Day: April 27, 2011

  • Motivation

    I hear rumors that one of the members of the British royal family is getting married this week.  You’d think the news would be all over that.  Oh wait they are, I hear that 6% of Americans are closely following this marriage and the other 94% have enough problems in their own relationship to worry about a balding horse-toothed prince.  Also I think we shouldn’t call her “Kate Middleton” or “Princess Katherine”.  She shall now be called “P. Kitty”.  I hope they have tight security at the wedding because today I found out that I am #34617259th in line for the British throne.  They don’t want me on the throne because I will teach them the meaning of “reign of terror”.  My first royal proclamation would be “I shit on the Magna Carta.”
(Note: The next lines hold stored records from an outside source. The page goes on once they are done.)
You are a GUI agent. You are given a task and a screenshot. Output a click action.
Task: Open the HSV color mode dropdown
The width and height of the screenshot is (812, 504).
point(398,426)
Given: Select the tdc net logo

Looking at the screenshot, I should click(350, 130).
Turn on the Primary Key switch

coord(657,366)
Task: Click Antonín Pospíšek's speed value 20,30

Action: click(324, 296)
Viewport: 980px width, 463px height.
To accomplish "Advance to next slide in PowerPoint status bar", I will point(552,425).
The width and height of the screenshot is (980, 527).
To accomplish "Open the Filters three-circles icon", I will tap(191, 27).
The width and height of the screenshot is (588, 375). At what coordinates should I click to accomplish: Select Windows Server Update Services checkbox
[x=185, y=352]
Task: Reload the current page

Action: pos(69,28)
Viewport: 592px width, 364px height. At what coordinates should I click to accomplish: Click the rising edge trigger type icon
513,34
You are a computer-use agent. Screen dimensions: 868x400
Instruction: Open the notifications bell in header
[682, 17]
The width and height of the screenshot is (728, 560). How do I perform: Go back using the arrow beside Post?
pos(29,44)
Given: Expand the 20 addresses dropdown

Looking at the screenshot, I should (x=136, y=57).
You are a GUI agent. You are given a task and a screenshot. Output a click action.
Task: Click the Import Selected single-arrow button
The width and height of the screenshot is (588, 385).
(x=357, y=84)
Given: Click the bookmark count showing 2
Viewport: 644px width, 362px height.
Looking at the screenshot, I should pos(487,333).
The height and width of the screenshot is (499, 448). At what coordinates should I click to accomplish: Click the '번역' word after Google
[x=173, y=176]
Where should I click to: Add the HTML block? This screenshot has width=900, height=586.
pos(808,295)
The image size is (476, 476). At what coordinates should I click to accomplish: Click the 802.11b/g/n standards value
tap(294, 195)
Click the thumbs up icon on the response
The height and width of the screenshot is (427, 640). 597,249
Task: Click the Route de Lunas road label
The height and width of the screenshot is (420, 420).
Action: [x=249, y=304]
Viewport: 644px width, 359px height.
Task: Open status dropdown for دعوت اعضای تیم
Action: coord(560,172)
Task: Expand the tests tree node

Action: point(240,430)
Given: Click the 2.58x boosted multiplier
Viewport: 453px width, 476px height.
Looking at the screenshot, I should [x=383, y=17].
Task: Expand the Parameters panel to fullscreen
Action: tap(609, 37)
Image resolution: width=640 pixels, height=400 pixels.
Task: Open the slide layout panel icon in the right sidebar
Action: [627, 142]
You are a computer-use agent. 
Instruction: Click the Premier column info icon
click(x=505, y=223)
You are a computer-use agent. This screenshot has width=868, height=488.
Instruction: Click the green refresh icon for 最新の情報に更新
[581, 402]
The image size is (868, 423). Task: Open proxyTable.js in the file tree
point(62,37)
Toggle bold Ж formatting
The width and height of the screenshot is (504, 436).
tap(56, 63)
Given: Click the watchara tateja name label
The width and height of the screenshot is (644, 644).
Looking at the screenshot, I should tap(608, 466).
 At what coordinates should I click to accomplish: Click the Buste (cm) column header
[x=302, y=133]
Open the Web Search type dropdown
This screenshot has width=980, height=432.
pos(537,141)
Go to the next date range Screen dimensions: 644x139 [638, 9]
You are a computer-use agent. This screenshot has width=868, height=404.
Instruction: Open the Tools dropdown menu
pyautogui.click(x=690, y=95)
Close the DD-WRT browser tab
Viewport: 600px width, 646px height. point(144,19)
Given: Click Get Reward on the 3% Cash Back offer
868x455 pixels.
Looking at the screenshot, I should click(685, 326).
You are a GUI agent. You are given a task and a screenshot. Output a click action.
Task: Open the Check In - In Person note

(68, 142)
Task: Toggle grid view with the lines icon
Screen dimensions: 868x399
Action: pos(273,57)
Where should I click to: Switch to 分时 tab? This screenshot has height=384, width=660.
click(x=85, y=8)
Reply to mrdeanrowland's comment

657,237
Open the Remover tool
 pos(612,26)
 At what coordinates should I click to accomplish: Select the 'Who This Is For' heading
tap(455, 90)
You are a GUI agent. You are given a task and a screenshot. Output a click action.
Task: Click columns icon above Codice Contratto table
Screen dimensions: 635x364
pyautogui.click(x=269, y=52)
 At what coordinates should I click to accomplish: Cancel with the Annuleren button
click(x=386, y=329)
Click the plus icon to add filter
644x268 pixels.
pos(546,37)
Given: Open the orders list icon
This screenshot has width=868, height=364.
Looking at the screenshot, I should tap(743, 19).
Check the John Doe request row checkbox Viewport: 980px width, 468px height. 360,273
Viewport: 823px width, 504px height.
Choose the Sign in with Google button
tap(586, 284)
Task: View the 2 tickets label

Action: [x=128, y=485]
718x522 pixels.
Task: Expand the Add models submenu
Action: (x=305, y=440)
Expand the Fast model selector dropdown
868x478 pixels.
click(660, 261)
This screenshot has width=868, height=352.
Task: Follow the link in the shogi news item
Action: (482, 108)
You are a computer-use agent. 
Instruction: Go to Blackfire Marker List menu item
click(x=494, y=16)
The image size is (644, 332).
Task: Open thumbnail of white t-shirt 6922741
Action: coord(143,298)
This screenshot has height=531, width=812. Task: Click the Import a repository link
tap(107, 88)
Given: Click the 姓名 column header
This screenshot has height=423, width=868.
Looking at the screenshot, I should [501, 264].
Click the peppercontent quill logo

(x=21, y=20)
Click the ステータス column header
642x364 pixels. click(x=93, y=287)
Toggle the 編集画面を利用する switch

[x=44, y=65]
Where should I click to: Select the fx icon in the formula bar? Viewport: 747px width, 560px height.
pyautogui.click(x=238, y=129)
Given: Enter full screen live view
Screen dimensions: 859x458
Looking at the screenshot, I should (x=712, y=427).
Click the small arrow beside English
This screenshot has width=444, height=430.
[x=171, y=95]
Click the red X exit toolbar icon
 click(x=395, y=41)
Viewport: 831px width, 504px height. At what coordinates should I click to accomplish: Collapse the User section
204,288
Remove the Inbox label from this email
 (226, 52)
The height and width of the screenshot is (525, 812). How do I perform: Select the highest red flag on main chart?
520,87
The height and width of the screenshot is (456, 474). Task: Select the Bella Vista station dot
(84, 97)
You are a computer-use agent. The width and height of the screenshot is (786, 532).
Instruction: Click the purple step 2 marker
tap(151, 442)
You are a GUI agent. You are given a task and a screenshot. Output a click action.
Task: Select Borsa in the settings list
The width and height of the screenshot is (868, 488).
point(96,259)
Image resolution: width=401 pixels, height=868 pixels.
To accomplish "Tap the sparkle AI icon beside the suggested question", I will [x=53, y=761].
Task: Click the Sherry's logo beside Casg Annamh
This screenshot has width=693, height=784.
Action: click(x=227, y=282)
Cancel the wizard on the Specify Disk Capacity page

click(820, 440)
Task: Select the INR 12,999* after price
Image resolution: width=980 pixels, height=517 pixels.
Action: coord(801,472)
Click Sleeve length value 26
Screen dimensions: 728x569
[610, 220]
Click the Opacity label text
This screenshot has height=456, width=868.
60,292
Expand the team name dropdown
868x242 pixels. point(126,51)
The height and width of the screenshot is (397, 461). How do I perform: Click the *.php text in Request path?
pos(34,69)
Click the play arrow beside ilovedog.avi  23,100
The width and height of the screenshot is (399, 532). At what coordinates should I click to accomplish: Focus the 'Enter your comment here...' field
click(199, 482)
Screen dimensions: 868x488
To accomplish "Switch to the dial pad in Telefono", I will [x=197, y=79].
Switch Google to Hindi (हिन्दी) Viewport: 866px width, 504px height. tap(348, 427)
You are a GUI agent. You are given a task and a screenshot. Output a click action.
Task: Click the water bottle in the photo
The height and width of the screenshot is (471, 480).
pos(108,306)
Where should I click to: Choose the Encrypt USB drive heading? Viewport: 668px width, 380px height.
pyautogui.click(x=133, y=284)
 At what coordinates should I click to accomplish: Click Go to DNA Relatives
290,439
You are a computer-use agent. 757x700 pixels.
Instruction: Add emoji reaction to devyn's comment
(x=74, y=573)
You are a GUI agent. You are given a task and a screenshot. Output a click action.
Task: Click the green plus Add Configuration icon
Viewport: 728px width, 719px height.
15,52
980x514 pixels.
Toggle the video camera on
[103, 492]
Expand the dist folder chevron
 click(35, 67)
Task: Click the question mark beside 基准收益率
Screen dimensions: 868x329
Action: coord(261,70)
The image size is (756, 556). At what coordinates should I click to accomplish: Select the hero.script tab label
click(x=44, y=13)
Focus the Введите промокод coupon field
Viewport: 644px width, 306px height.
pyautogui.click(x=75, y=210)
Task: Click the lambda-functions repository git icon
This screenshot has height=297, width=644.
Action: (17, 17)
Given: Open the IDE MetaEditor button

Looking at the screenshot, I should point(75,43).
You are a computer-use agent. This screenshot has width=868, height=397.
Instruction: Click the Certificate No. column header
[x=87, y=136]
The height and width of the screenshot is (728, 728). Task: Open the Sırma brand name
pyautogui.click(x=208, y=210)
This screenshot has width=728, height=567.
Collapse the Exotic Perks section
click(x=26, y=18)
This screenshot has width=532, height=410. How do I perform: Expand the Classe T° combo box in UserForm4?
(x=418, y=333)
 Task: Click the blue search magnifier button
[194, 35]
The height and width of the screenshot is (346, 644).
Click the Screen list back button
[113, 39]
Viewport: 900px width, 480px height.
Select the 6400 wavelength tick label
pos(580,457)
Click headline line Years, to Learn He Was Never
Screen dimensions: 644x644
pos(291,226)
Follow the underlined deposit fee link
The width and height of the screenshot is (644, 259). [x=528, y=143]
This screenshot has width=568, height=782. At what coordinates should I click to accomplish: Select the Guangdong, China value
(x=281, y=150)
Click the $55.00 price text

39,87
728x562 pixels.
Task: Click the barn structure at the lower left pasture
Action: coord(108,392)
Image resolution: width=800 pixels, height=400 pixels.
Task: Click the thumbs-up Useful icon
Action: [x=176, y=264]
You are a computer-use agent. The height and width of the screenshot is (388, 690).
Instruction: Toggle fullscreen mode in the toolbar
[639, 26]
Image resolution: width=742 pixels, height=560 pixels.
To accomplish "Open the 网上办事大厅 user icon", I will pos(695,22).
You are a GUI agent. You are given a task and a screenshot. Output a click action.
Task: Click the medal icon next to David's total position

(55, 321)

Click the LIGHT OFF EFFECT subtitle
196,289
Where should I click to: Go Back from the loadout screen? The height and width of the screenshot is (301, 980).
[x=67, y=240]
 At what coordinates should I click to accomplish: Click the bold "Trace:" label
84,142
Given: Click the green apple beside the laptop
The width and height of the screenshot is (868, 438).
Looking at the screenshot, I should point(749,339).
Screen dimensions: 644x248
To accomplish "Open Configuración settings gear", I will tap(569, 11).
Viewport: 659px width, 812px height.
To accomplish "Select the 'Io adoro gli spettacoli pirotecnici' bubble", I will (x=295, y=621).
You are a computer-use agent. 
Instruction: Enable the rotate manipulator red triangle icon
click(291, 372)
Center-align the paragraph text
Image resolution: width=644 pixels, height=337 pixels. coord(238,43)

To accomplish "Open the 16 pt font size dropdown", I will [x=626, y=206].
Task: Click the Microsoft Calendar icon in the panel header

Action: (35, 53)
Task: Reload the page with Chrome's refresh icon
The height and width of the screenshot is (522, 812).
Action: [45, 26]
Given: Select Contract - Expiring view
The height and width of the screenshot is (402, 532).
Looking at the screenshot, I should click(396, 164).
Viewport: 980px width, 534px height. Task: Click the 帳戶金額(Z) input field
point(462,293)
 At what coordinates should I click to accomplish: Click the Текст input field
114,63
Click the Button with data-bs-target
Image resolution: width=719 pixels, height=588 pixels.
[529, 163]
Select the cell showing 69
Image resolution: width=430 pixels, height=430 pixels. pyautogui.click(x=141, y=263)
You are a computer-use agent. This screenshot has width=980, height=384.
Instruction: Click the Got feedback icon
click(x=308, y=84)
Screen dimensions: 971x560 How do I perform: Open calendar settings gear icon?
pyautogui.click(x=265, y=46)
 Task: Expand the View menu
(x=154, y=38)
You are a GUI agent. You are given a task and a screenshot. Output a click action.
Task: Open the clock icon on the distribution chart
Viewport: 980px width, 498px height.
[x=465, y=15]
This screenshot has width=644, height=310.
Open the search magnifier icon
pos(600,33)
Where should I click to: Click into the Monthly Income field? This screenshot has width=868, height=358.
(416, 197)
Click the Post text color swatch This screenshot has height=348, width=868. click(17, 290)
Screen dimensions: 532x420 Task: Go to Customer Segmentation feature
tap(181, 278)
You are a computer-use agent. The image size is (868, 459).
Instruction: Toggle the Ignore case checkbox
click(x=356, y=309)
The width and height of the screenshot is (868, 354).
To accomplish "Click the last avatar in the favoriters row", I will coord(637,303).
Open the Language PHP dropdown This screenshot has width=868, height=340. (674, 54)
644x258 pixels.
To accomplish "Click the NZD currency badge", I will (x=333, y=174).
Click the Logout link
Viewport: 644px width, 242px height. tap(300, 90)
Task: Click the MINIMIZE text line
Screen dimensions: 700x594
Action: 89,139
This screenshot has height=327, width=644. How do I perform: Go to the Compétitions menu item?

    I want a girlfriend who is a zombie so that way she can appreciate me for my brains and not my body.

    Do you ever think that the reason that geologists say the earth is 6000 years old is so they can make Mother Nature blush and get on her good graces for some loving?

    I only like to have sex with girls who have a Master’s degree or Doctorate.  Why?  I’m fucking genius.  And remember I'm the guy that said that the only way I'd get married is if the girl I married was born on February 14th and agreed to be married on February 14th.  Well it didn't happen but I did find a girl who was born on my birthday and agreed to get married on that day but I didn't marry her because I'd still have to remember Valentine's Day.

    Are hipsters still wearing mesh trucker hats ironically?  I need a hat that matches my mesh shirts and I don’t want to be a hipster.

    I took a girl to a Brewers game the other night.  We had a deal.  I kissed her on the strikes and she kissed me on the balls.

    Coors Light has an indicator that tells you if your Coors Light is cold.  If you’re drinking Coors Light do you really care if it’s cold or not?

    I was interviewed to be the fourth Beastie Boy.  They liked my haikus and my funny lines because I think that’s some Buddhist stuff.  Anyway I didn’t get the job because I viewed partying as more of a privilege than a right.

    I’ve heard people spew the “fact” that every cigarette you some takes seven years off your life.  What if I was going to become a late-in-life serial killer?  Then smoking saves lives.  They also claim that if you stop smoking you can add ten years to your life.  So should I start smoking and then quit, start smoking and then quit, start smoking and then quit?  I COULD BE IMMORTAL!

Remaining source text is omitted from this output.